A new report from University of Mannheim Business School in Germany and SAP Ariba reveals a procurement landscape that’s ready for digital transformation and change, but not quite sure how to get there.

If you were wondering where the typical chief procurement officer (CPO) stood on the digital transformation spectrum, a new study from the University of Mannheim Business School in Germany and SAP Ariba has at least some of your answers.

In their new 2019 CPO Survey, the two organizations paint a picture of a procurement landscape where some frontrunners are already taking charge when it comes to emerging technologies and digital transformation. Others are in the early stages of making these moves, and still others are sticking with a “wait-and-see” approach to these new innovations.

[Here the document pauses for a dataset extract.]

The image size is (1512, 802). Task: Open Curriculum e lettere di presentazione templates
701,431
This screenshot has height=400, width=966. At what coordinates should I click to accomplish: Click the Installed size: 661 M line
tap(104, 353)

“Procurement organizations continue to evolve from a clerical back office function to a strategic business function that orchestrates supply networks, drives innovation and growth, aligns business operations with companies’ ethical and social values, and manages risk,” the organizations point out in a press release, “even as markets and technologies continuously change.”

The Key Findings
According to the survey, the university and the technology provider took the pulse of 466 different procurement executives. Through that effort, they found that:

  • 82% of CPOs believe digital transformation will affect procurement more in 2019 vs. last year.
  • 83.9% consider digitalization important to improving procurement performance.
  • 28% of CPOs rated their digital maturity as “better” or “much better” than their competitors.
  • Less than 15% of respondents are leveraging machine learning, 3D printing, or prescriptive analytic solutions.
  • More than 80% of participants are generally not risk-averse and are highly entrepreneurial.
  • Organizations are taking a wait-and-see approach to adopting emerging technologies.
  • Key goals for digitalization include automating processes, improving data quality, achieving cost savings, and improving compliance.
  • Just 65% of respondents are leveraging cloud solutions.
  • Predictably, budget restrictions, analytics/data insights, and the persistent talent shortage are the largest roadblocks for procurement function performance.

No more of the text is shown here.